> GIVEN DATA
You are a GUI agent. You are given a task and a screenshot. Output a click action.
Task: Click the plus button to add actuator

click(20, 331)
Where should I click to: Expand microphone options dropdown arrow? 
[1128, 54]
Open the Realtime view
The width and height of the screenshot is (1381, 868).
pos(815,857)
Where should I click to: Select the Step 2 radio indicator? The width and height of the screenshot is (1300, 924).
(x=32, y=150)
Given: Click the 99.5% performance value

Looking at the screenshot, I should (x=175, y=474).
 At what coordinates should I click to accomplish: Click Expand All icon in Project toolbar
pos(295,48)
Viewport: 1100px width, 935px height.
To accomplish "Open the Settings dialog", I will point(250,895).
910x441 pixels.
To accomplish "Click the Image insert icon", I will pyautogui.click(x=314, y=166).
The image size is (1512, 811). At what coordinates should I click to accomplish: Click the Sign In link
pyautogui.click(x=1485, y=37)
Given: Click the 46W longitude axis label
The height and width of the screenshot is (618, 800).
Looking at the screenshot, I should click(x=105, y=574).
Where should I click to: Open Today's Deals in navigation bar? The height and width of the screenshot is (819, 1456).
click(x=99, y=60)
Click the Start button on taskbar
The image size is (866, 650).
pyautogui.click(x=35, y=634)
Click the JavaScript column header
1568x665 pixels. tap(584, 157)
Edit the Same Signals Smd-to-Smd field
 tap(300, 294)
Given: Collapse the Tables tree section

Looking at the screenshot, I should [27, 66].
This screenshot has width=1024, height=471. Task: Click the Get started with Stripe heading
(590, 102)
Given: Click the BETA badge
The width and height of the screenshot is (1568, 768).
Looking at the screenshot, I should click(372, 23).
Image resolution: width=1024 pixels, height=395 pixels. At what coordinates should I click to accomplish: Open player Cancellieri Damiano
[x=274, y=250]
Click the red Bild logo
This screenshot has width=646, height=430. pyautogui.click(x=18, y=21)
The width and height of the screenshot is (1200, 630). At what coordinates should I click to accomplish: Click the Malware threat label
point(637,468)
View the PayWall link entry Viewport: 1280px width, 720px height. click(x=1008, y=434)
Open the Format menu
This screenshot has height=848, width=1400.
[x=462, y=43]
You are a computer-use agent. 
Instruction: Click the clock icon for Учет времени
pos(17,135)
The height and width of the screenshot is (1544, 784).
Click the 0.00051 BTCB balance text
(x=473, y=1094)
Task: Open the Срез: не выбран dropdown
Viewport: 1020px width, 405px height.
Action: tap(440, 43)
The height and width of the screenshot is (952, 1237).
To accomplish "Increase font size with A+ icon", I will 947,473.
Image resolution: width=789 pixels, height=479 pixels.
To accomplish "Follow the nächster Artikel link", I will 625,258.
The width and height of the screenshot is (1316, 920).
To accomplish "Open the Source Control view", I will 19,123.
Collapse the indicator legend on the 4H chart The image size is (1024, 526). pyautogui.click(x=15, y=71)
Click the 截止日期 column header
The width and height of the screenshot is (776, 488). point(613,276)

> INSTRUCTION
Reproduce the listing above line for line, with no changes.

> WORKED ANSWER
You are a GUI agent. You are given a task and a screenshot. Output a click action.
Task: Click the plus button to add actuator

click(20, 331)
Where should I click to: Expand microphone options dropdown arrow? 
[1128, 54]
Open the Realtime view
The width and height of the screenshot is (1381, 868).
pos(815,857)
Where should I click to: Select the Step 2 radio indicator? The width and height of the screenshot is (1300, 924).
(x=32, y=150)
Given: Click the 99.5% performance value

Looking at the screenshot, I should (x=175, y=474).
 At what coordinates should I click to accomplish: Click Expand All icon in Project toolbar
pos(295,48)
Viewport: 1100px width, 935px height.
To accomplish "Open the Settings dialog", I will point(250,895).
910x441 pixels.
To accomplish "Click the Image insert icon", I will pyautogui.click(x=314, y=166).
The image size is (1512, 811). At what coordinates should I click to accomplish: Click the Sign In link
pyautogui.click(x=1485, y=37)
Given: Click the 46W longitude axis label
The height and width of the screenshot is (618, 800).
Looking at the screenshot, I should click(x=105, y=574).
Where should I click to: Open Today's Deals in navigation bar? The height and width of the screenshot is (819, 1456).
click(x=99, y=60)
Click the Start button on taskbar
The image size is (866, 650).
pyautogui.click(x=35, y=634)
Click the JavaScript column header
1568x665 pixels. tap(584, 157)
Edit the Same Signals Smd-to-Smd field
 tap(300, 294)
Given: Collapse the Tables tree section

Looking at the screenshot, I should [27, 66].
This screenshot has width=1024, height=471. Task: Click the Get started with Stripe heading
(590, 102)
Given: Click the BETA badge
The width and height of the screenshot is (1568, 768).
Looking at the screenshot, I should click(372, 23).
Image resolution: width=1024 pixels, height=395 pixels. At what coordinates should I click to accomplish: Open player Cancellieri Damiano
[x=274, y=250]
Click the red Bild logo
This screenshot has width=646, height=430. pyautogui.click(x=18, y=21)
The width and height of the screenshot is (1200, 630). At what coordinates should I click to accomplish: Click the Malware threat label
point(637,468)
View the PayWall link entry Viewport: 1280px width, 720px height. click(x=1008, y=434)
Open the Format menu
This screenshot has height=848, width=1400.
[x=462, y=43]
You are a computer-use agent. 
Instruction: Click the clock icon for Учет времени
pos(17,135)
The height and width of the screenshot is (1544, 784).
Click the 0.00051 BTCB balance text
(x=473, y=1094)
Task: Open the Срез: не выбран dropdown
Viewport: 1020px width, 405px height.
Action: tap(440, 43)
The height and width of the screenshot is (952, 1237).
To accomplish "Increase font size with A+ icon", I will 947,473.
Image resolution: width=789 pixels, height=479 pixels.
To accomplish "Follow the nächster Artikel link", I will 625,258.
The width and height of the screenshot is (1316, 920).
To accomplish "Open the Source Control view", I will 19,123.
Collapse the indicator legend on the 4H chart The image size is (1024, 526). pyautogui.click(x=15, y=71)
Click the 截止日期 column header
The width and height of the screenshot is (776, 488). point(613,276)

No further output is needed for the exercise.